27 abril 1945

Adolf Hitler desautoriza la oferta de Himmler y lo declara traidor

El líder de las S. S., Heinrich Himmler ofrece en nombre de Alemania la rendición incondicional a Reino Unido y Estados Unidos

Hechos

El 27.04.1945 Heinrich Himmler, jefe de las SS y ministro de Interior de Alemania, ofreció la rendición incondicional de su país a Gran Bretaña y Estados Unidos, estos rechazaron la oferta si no se hacía también ante la URSS.

Lecturas

Adolf Hitler ya había soportado la traición de Goering y ahora le toca afrontar la de Himmler.

bernardotte  El Conde Bernadotte, de Suiza, fue el encargado de mediar con Himmler para lograr la rendición de Alemania.

El 27 de abril de 1945 se conoció por un despacho de la agencia Reuter la noticia de una oferta de rendición alemana hecha por Heinrich Himmler, Reichführer de las S. S. al general de Estados Unidos, Dwight Eisenhower.

El enlace entre Himmler y Eisenhower estuvo a cargo del conde Folke Bernadotte, que preside la Cruz Roja sueca. Harry Truman, que ocupa desde hace 13 días – a causa de la muerte de Franklin Delano Roosevelt – la presidencia de Estados Unidos – se negó terminantemente a aceptar el ofrecimiento del jerarca nazi.

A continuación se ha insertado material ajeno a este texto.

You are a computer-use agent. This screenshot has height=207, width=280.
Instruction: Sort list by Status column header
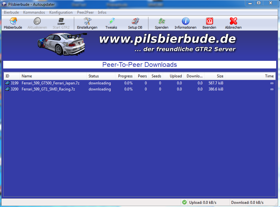[101, 76]
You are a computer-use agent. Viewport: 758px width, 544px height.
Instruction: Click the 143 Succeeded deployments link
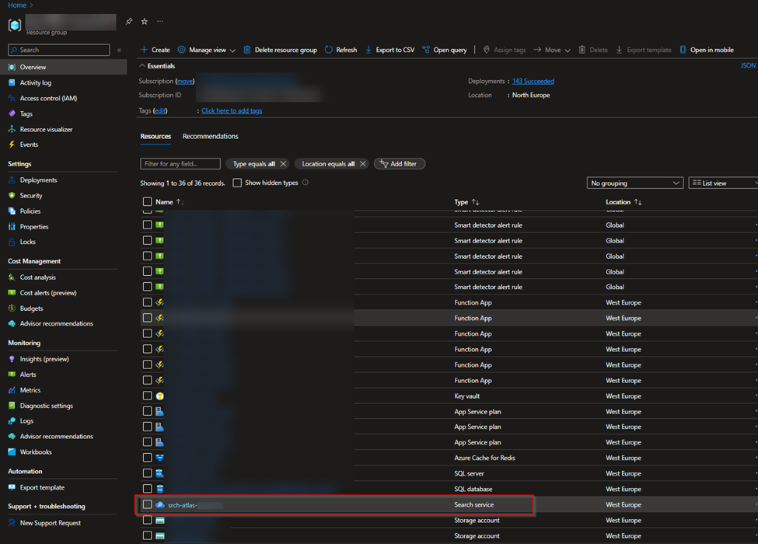pos(533,82)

El primer ministro del Reino Unido, Winston Churchill, compartió plenamente la decisión de Truman.

Heinrich Himmler – ministro de Interior de Alemania, jefe de la Gestapo y de las S. S. – había iniciado los sondeos de paz a través del conde de Bernadotte, en una entrevista que ambos sostuvieron en Hohenlychen, en el mes de febrero.

Lo extraño es que la noticia no hubiese llegado hasta hoy al bunquer de Hitler, que estalló de indignación al enterarse de cómo le había traicionado su ‘fiel Heinrich’.

Adolf Hitler ha declarado traidor a Himmler y ha ordenado la inmediata ejecución de Hermann Fegelein, adjunto de Himmler que aún se encontraba en Berlín.-

El Eje se derrumba y 24 horas después de la traición de Himmler, se producirá la muerte pública de Mussolini.

El Análisis

La última intriga del Reichführer Himmler

JF Lamata

En los días finales del Tercer Reich, cuando Berlín arde bajo el fuego soviético y el mundo observa con expectación el derrumbe definitivo de la Alemania nazi, uno de los rostros más siniestros del régimen ha intentado ejecutar un desesperado acto de supervivencia política. Heinrich Himmler, Reichführer de las S.S., ministro del Interior y hasta hace nada uno de los hombres más leales al Führer, ha ofrecido una rendición incondicional a Estados Unidos y Reino Unido —deliberadamente excluyendo a la Unión Soviética— a través de una mediación secreta del conde sueco Folke Bernadotte. En su propuesta, Himmler se presenta como portavoz legítimo de un Estado cuyo líder, Adolf Hitler, da por muerto, enfermo o desaparecido en su búnker de Berlín.

Pero esta jugada, más que una negociación de paz realista, parece una intriga de poder desesperada. Himmler no habla en nombre de un Estado funcional ni controla todos los resortes militares que aún combaten en distintos frentes. Su gesto sugiere una tentativa de posicionarse como sucesor de Hitler, un “hombre fuerte” dispuesto a pactar con los Aliados Occidentales, quizá esperando que su imagen no esté tan contaminada fuera de Alemania como realmente lo está. Porque pocos, fuera de los servicios de inteligencia, conocen aún el alcance total de su responsabilidad en los campos de exterminio, en la persecución de los opositores, o en el régimen del terror instaurado en Europa ocupada.

Para Hitler, la noticia ha sido devastadora. Aislado y cada vez más paranoico en su refugio bajo tierra, ha reaccionado con una mezcla de furia y desesperación. La ejecución sumaria de Hermann Fegelein, oficial de las S.S. y cuñado de Eva Braun, es un reflejo del caos que reina en el corazón del poder nazi: ni siquiera los vínculos personales bastan ya para salvar a quienes son sospechosos de traición. Pero fuera del búnker, la realidad es que el Tercer Reich ya no existe como entidad coherente. Lo que queda son retazos de ambición, lealtades quebradas y luchas individuales por una salida imposible. Himmler ha mostrado su verdadero rostro: no el de un fanático ideológico dispuesto a morir por el Führer, sino el de un calculador dispuesto a vender cualquier fidelidad para salvarse del naufragio. No parece que su maniobra le garantice otra cosa que un lugar destacado en los juicios que se avecinan.